Blast from the Past: TEM Sample Preparation Then (1999) and Now
by Cheryl Hartfield
The semiconductor industry was and continues to be a driving force in the development of FIB-based TEM preparation techniques. The International Symposium on Test and Failure Analysis (ISTFA), held every November, is one of the premier knowledge exchange forums for characterization and failure analysts in the IC industry. Given the prevalence of topical subjects on focused ion beams and TEM sample preparation at this venue, it is interesting to revisit highlights from ISTFA 1999. This article reviews advances that were new to the state of TEM preparation technology 10 years ago, and what has happened since then.

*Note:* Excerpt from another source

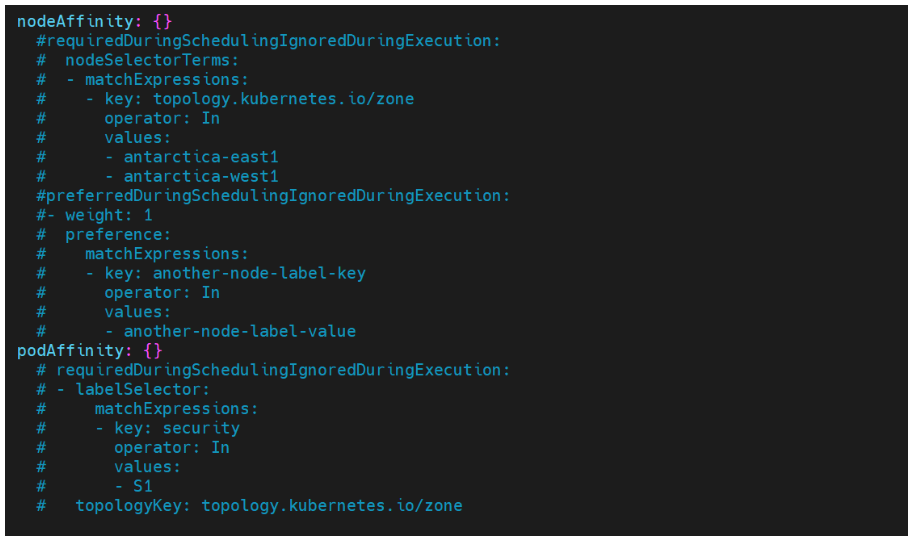The height and width of the screenshot is (540, 910).
Task: Click the labelSelector comment line
Action: pyautogui.click(x=123, y=390)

Below is an excerpt from an ISTFA 1999 trip report:
"Advances in TEM sample prep: Length of time required to prepare TEM samples has always been a bottleneck for FA execution, so faster ways of producing samples for TEM preparation in the FIB are being developed as TEM becomes a heavily used analysis technique due to requirements for inspection of fine geometries in current and future nodes. A new system is available that is completely automated and can prepare in 20 min. or so a sample suitable for final TEM prep in the FIB, thus saving 4-8 hours of preparation time. The technique is based on micro-cleaving technology and begins with a piece of wafer which is cut to produce a 20um wide sliver, which is then automatically mounted to a TEM grid. 3 to 4 samples an hour can be prepared. The system is developed and sold by SELA. The final sample prep is then performed in the FIB, taking 1-2h depending on the sample. An alternate approach is to manually cut out the target area in the FIB, using a fine probe inside the vacuum chamber as an attachment tool to remove and attach the sample on the grid. Tom Moore developed and demonstrated one such technique within CRL in 1995. The in-situ FIB approach is more versatile; it will work on packaged samples as well as wafers. Lucent (Orlando) have just installed a Hitachi FIB with this capability, and IBM (San Jose) has just purchased an external add-on for their FEI830 FIB from Omniprobe, Inc. to enable them with this capability."
So what happened in these areas since then? The cleaving technology was a success, with many semiconductor companies purchasing micro-cleaving technology. It proved popular for preparing SEM samples and H-Bar samples for FIB-based TEM sample preparation. With the advent of "strained Si" for improved performance at the C027 semiconductor node, cleaving lost some of its oomph due to a change in wafer processing that resulted in features being rotated at 45 degrees diagonally from the traditional 110 cleavage planes. For appropriate samples, cleaving is still popular today, and SELA was acquired by CAMTEK in November 2009.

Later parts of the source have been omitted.